▶ _PASSAGE SHOWN_:
────

Played by Bruno Ganz, this version of Freud has the trademark circular glasses and assured disposition, but there’s an emphasis here on how much he loves a good cigar. Such a taste brings Freud into the life of Franz (Simon Morzé, a 17-year-old who has recently moved to the big city of Vienna, leaving behind his dear mother and their small village. Franz is seemingly new to how adults treat each other, and ipso facto that the world can be mighty cruel. He expresses this in one of the film’s few great lines of dialogue, even for a script with Freud as a supporting character: “Maybe the times were always strange, and I just didn’t notice.” 

The focus of “The Tobacconist” is on Franz and his coming-of-age during this period, and a whimsical enlightenment hat comes with him appreciating his dreams thanks to his new friend Sigmund, and the pleasure of a cigar, thanks to his boss Otto (Johannes Krisch) and his shop. But along with its drab color palette, too much so even for the cloudy plot developments ahead, the story is frustratingly surface-level. The spare moments that have Otto speaking philosophically of a great cigar’s power—matched with an impressively detailed shop—don’t inspire much wonder, as if the crew didn’t get the memo that a love of cigars is meant to suck us into the story, as if it were an art form. 

There’s a little more imagination to the movie’s reoccurring blue-and-gray dream sequences, where overt Freudian concepts are thrown in like codes. Franz has a dream of waking up naked, or of being on a ship moving backwards that’s about to hit an iceberg. These dreams, and their significances are a glaring example of “The Tobacconist” hitting its drama right on the nose, leaving Morzé not have much to work with aside from playing up just how green he is to the rest of the world.

────

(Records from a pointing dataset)
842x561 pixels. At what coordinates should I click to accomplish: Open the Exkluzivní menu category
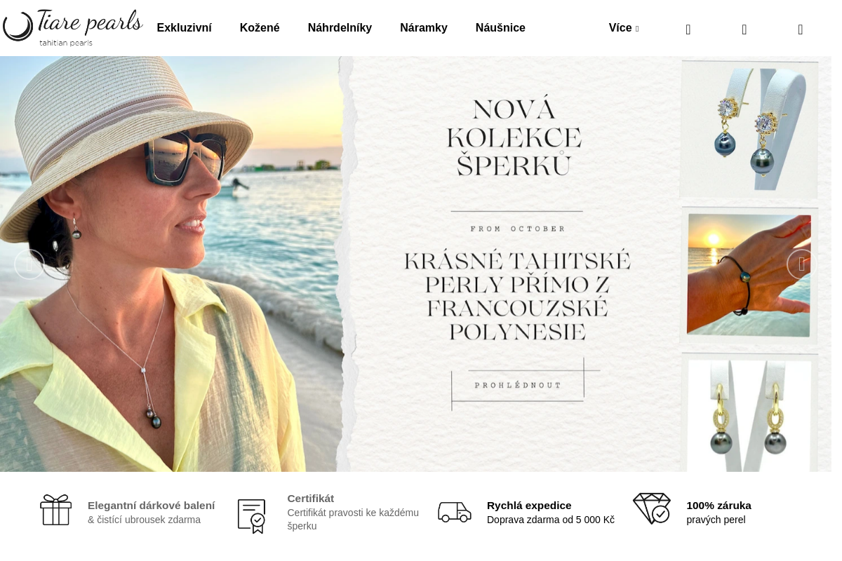pos(185,28)
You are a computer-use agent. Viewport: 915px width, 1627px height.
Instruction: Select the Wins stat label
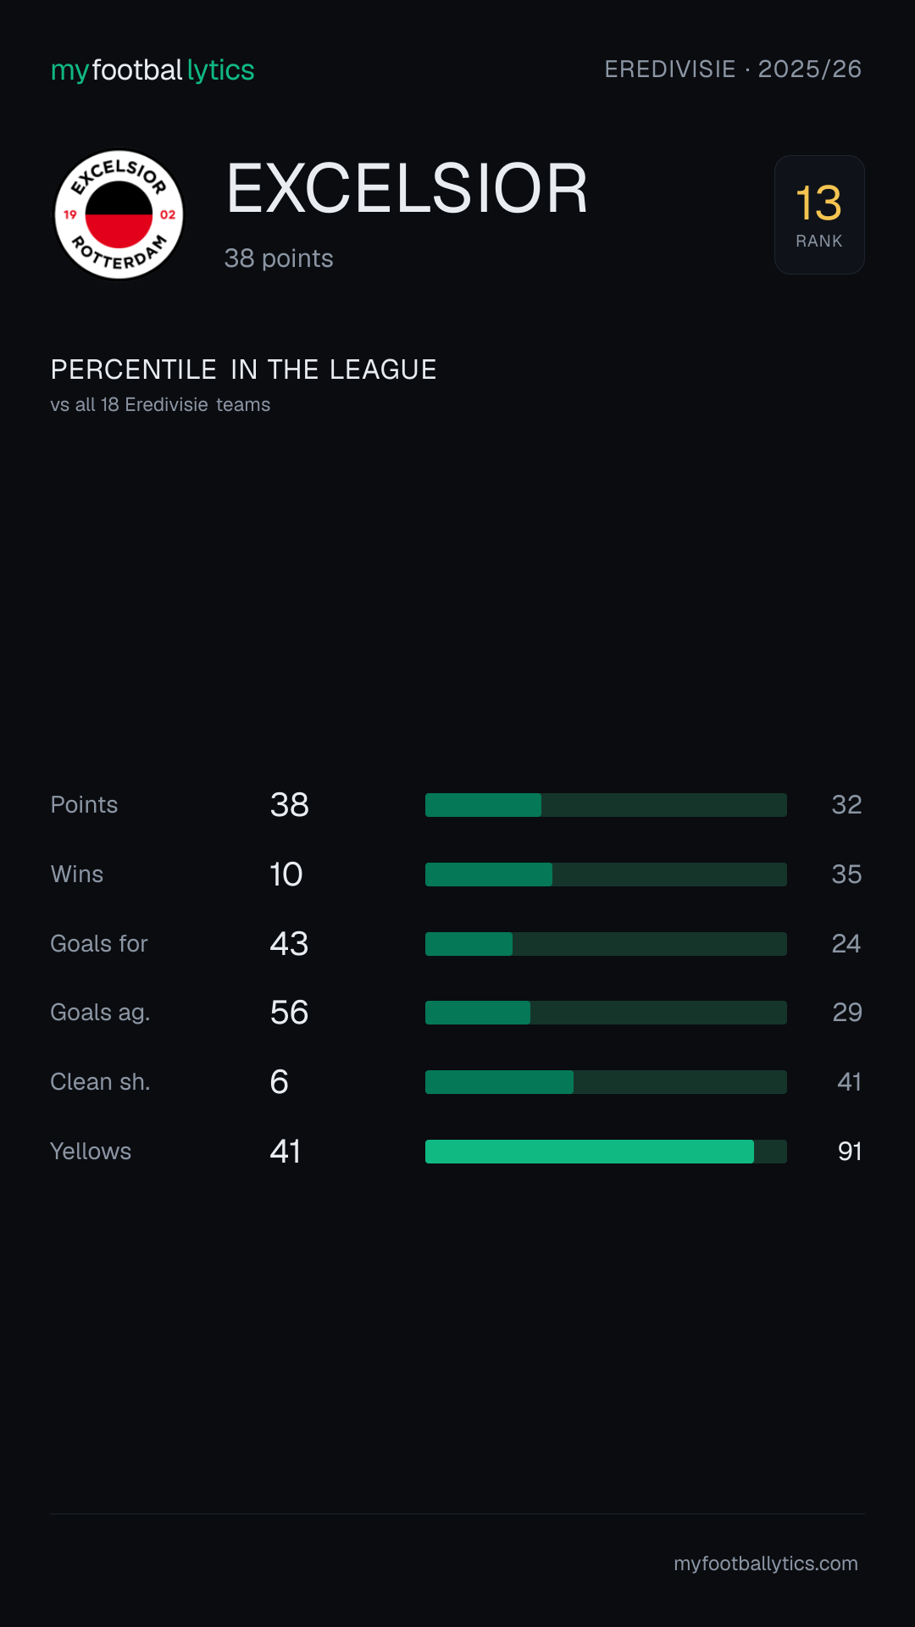point(77,875)
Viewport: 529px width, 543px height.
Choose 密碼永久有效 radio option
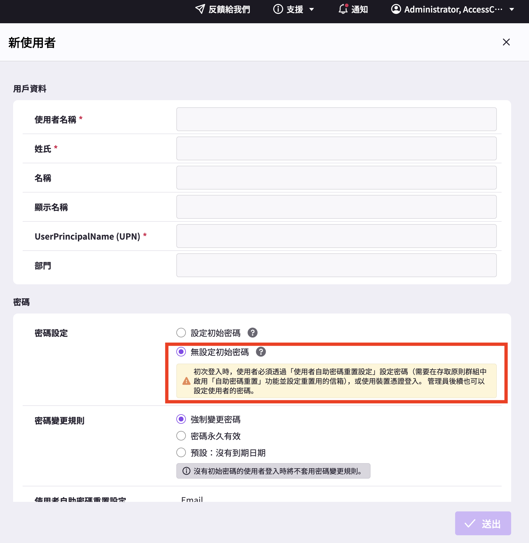pos(181,436)
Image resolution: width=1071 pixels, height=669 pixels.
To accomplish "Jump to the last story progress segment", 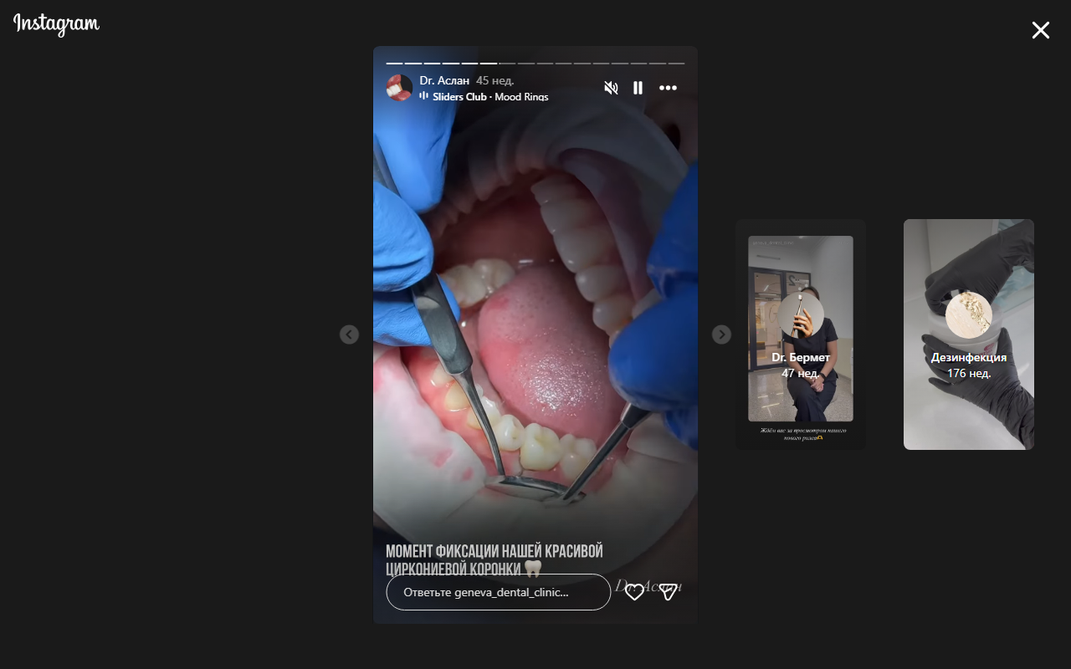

────

▶ _CHALLENGE_: Extract the passage of the film review above starting at "There’s a little" and ending at "of the world.".

▶ _CORRECT RESPONSE_:
There’s a little more imagination to the movie’s reoccurring blue-and-gray dream sequences, where overt Freudian concepts are thrown in like codes. Franz has a dream of waking up naked, or of being on a ship moving backwards that’s about to hit an iceberg. These dreams, and their significances are a glaring example of “The Tobacconist” hitting its drama right on the nose, leaving Morzé not have much to work with aside from playing up just how green he is to the rest of the world.